Une grève de complaisance
Dans les allées cruellement désertes de la gare, une jeune femme erre, traînant sa valise derrière elle. Finalement, elle fera comme tous les autres voyageurs : s’installer dans un café et commander à boire ou à manger, histoire de passer le temps. Au gré des couloirs, on perçoit des «ras-le-bol», des soupirs et des queues interminables devant les guichets : «Vous n’êtes qu’une bande d’ingrats !» lâche une vieille dame, avant de quitter les lieux, le pas rapide et les sourcils froncés.

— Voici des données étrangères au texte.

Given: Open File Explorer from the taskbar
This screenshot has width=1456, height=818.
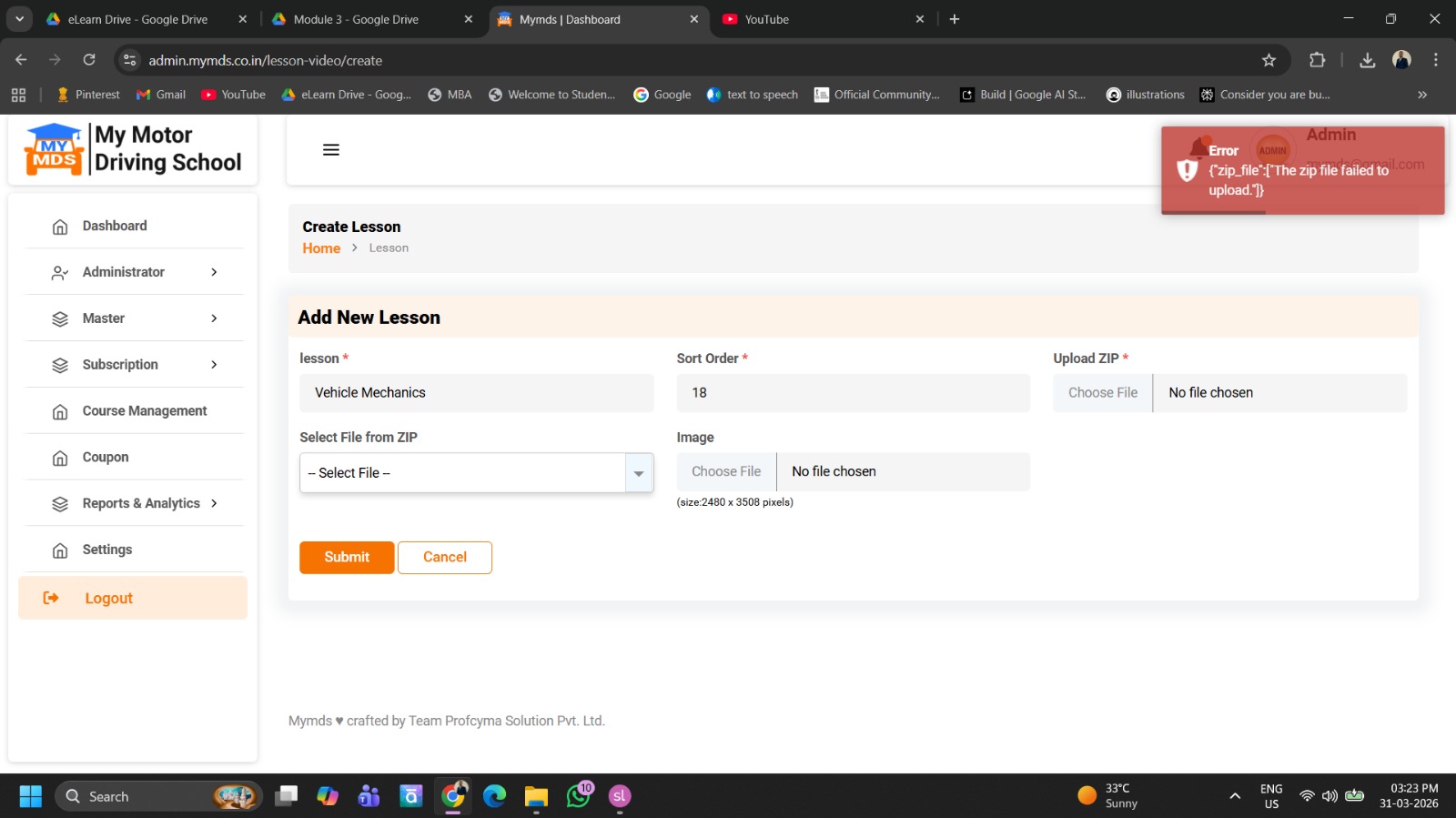Looking at the screenshot, I should [x=536, y=796].
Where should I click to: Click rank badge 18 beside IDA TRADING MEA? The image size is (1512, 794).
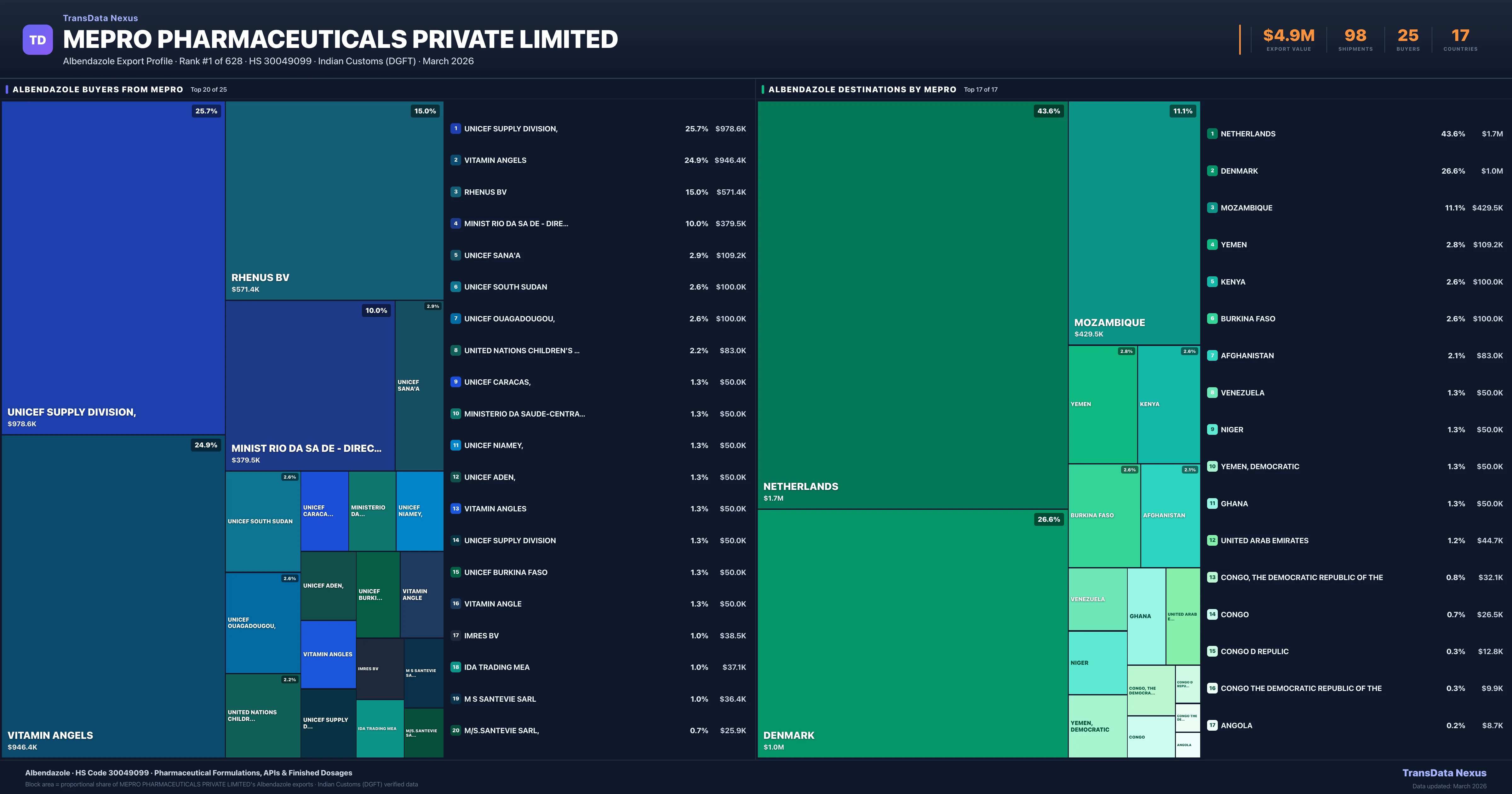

Les voyageurs ont l’œil hagard, la main sur le téléphone pour attraper le dernier covoiturage. Sur les quais, le scénario est digne d’un des meilleurs no man’s land. On entendrait même les mouches danser entre deux annonces au micro : « Suite à une grève nationale, la circulation des trains est très perturbée et la SNCF vous recommande de reporter vos déplacements ». Des précautions, Géraldine a eu la bonne idée d’en prendre. Installée sur une banquette vermeille, elle jette des coups d’œil fébriles à son téléphone toutes les secondes, elle attend son covoiturage. Son voyage est programmé mais la colère se lit pourtant sur son visage rougi quand elle s’emporte : «C’est inadmissible ! Je ne peux pas concevoir que l’on pénalise les gens qui vont au boulot». Cette rogne à l’égard des cheminots, on la retrouve un peu partout. Près du quai des arrivées, Poerami est assise, enfoncée dans son siège. Enveloppé dans sa parka bleue, ses yeux sont à peine visibles sous sa capuche à fourrure. Les bras croisés, elle lâche dans un soupir : «Je dois attendre jusqu’à 16H pour prendre un train. Les cheminots n’y gagneront rien, ils ne font que bloquer la France» constate-t-elle, désabusée. Et le blocage ne fait que commencer puisque la grève perlée devrait s’étendre sur trois mois … Autrement dit, les usagers ne sont pas au bout de leurs peines.